Telepathy is the supposed Extra Sensory Perception ability to read someone else’s mind at a distance. Whilst humans do not have that ability, brain-computer interaction researchers at Stanford have just made the high tech version a virtual reality.

It has long been know that by using brain implants or electrodes on a person’s head it is possible to tell the difference between simple thoughts. Thinking about moving parts of the body gives particularly useful brain signals. Thinking about moving your right arm, generates different signals to thinking about moving your left leg, for example, even if you are paralysed so cannot actually move at all. Telling two different things apart is enough to communicate – it is the basis of binary and so how all computer-to-computer communication is done. This led to the idea of the brain-computer interface where people communicate with and control a computer with their mind alone.

Stanford researchers made a big step forward in 2017, when they demonstrated that paralysed people could move a cursor on a screen by thinking of moving their hands in the appropriate direction. This created a point and click interface – a mind mouse – for the paralysed. Impressively, the speed and accuracy was as good as for people using keyboard applications

Stanford researchers have now gone a step even further and used the same idea to turn mental handwriting into actual typing. The person just thinks of writing letters with an imagined pen on imagined paper, the brain-computer interface then picks up the thoughts of subtle movements and the computer converts them into actual letters. Again the speed and accuracy is as good as most people can type. The paralysed participant concerned could communicate 18 words a minute and made virtually no mistakes at all: when the system was combined with auto-correction software, as we now all can use to correct our typing mistakes, it got letters right 99% of the time.

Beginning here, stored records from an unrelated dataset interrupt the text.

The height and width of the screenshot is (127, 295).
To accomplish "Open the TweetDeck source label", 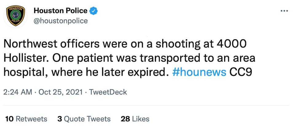I will pos(108,92).
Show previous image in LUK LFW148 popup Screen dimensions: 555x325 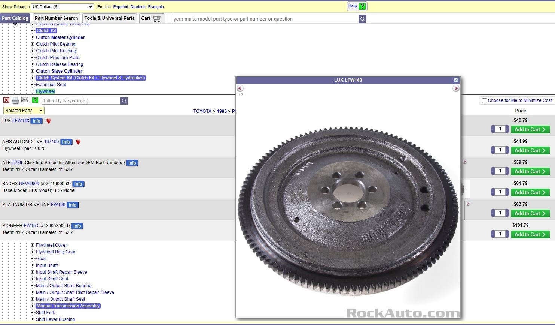[240, 88]
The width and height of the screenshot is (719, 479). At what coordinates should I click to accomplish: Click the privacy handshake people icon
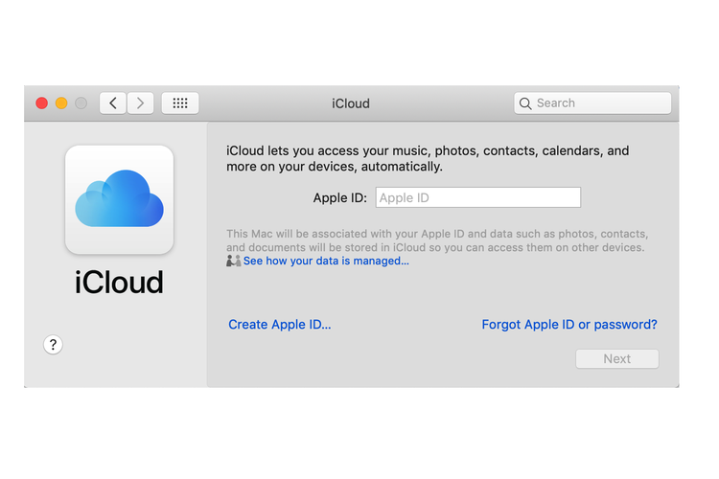233,261
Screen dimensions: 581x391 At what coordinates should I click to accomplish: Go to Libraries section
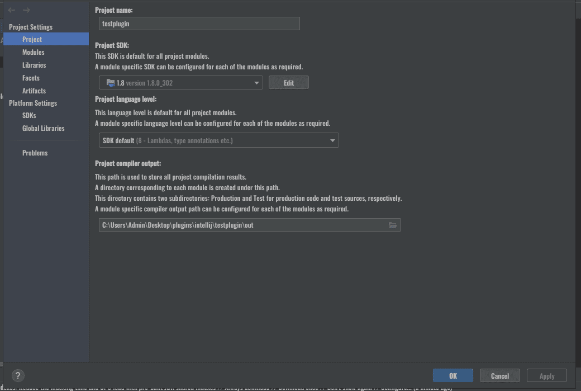point(34,65)
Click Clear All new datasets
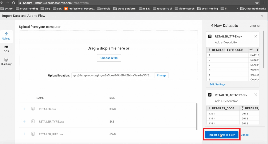268x144 pixels. pyautogui.click(x=255, y=26)
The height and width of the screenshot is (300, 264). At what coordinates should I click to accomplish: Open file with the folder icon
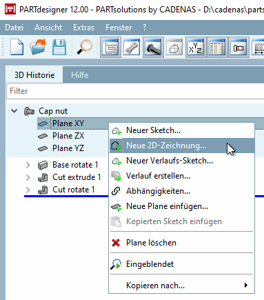click(38, 47)
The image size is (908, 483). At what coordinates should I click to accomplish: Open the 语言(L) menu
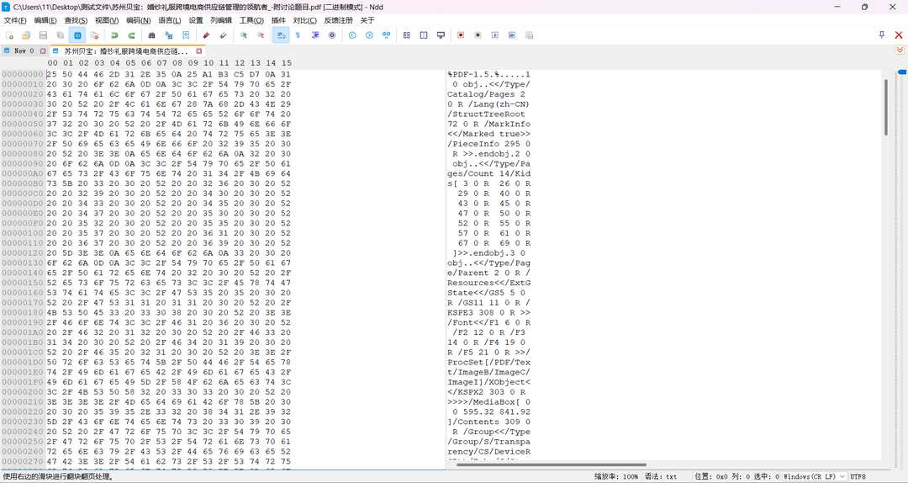click(169, 20)
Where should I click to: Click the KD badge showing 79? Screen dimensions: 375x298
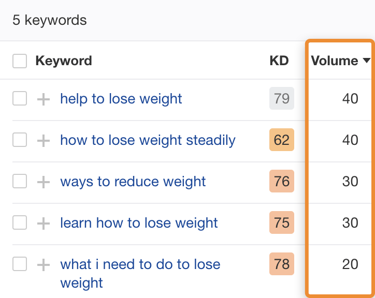282,98
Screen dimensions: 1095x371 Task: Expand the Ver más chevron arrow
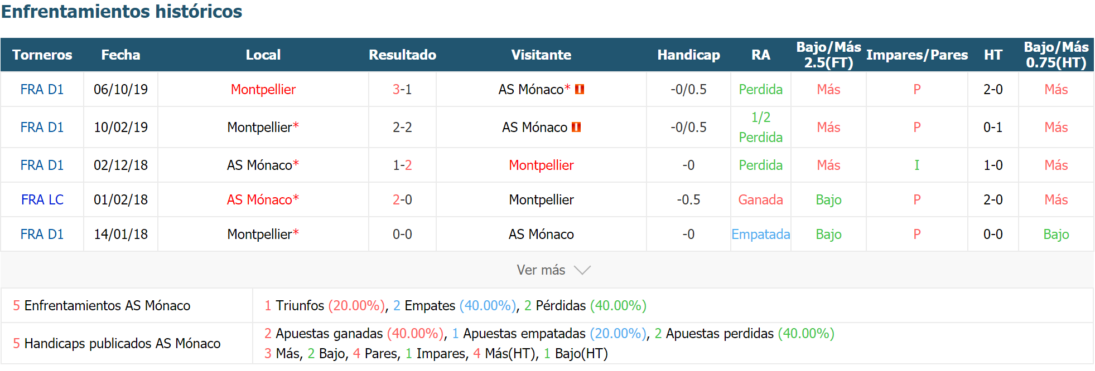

The system has been made possible by advances in both neuroscience and computer science. Recognising the letters being mind-written involves distinguishing very subtle differences in patterns of neurons firing in the brain. Recognising patterns is however, exactly what Machine Learning algorithms do. They are trained on lots of data and pick out patterns of similar data. If told what letter the person was actually trying to communicate then they can link that letter to the pattern detected. Here each letter will not lead to exactly the same pattern of brain signals firing each time, but they will largely clump together,. Other letters will also group but with slightly different patterns of firings. Once trained, the system works by taking the pattern of brain signals just seen and matching it to the nearest clumping pattern. The computer then guesses that the nearest clumping is the letter being communicated. If the system is highly accurate, as this one was at 94% (before autocorrection), then it means the patterns of most letters are very distinct. A letter being mind-written rarely fell into a brain pattern gap, which would have meant that letter could as easily have been the pattern of one letter as the other.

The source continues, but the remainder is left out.